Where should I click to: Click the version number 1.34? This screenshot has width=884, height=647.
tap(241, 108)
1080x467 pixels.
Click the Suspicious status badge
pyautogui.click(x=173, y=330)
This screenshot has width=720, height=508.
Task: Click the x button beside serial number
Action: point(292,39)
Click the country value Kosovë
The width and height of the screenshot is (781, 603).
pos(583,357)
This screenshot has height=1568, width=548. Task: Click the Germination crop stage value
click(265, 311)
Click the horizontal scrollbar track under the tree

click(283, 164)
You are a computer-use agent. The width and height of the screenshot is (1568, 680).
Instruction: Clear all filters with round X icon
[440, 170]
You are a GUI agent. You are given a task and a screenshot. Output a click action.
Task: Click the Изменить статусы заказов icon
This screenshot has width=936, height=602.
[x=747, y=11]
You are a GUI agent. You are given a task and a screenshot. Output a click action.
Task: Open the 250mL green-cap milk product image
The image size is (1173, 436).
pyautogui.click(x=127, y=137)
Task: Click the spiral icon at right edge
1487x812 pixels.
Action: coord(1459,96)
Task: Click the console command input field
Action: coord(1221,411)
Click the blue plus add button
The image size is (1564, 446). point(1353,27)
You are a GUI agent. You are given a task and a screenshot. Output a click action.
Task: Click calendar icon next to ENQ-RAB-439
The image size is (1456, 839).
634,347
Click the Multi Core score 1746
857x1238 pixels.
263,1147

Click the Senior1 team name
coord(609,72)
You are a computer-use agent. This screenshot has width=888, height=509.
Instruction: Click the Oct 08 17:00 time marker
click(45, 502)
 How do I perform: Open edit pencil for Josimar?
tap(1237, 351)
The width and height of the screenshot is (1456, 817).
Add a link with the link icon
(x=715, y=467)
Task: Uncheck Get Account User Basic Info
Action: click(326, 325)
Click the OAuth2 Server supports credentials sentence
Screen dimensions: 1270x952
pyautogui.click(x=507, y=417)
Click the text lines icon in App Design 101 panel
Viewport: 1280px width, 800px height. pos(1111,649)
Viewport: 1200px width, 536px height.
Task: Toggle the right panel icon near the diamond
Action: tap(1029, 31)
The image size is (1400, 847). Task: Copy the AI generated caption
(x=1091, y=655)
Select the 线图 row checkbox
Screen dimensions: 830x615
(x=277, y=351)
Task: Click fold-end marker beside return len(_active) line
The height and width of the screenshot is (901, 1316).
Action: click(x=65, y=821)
= = =
Repeat the rows between the lines holding "Click the blue plus add button" and "(x=277, y=351)", inclusive.

Click the blue plus add button
The image size is (1564, 446). point(1353,27)
You are a GUI agent. You are given a task and a screenshot. Output a click action.
Task: Click calendar icon next to ENQ-RAB-439
The image size is (1456, 839).
634,347
Click the Multi Core score 1746
857x1238 pixels.
263,1147

Click the Senior1 team name
coord(609,72)
You are a computer-use agent. This screenshot has width=888, height=509.
Instruction: Click the Oct 08 17:00 time marker
click(45, 502)
 How do I perform: Open edit pencil for Josimar?
tap(1237, 351)
The width and height of the screenshot is (1456, 817).
Add a link with the link icon
(x=715, y=467)
Task: Uncheck Get Account User Basic Info
Action: click(326, 325)
Click the OAuth2 Server supports credentials sentence
Screen dimensions: 1270x952
pyautogui.click(x=507, y=417)
Click the text lines icon in App Design 101 panel
Viewport: 1280px width, 800px height. pos(1111,649)
Viewport: 1200px width, 536px height.
Task: Toggle the right panel icon near the diamond
Action: tap(1029, 31)
The image size is (1400, 847). Task: Copy the AI generated caption
(x=1091, y=655)
Select the 线图 row checkbox
Screen dimensions: 830x615
(x=277, y=351)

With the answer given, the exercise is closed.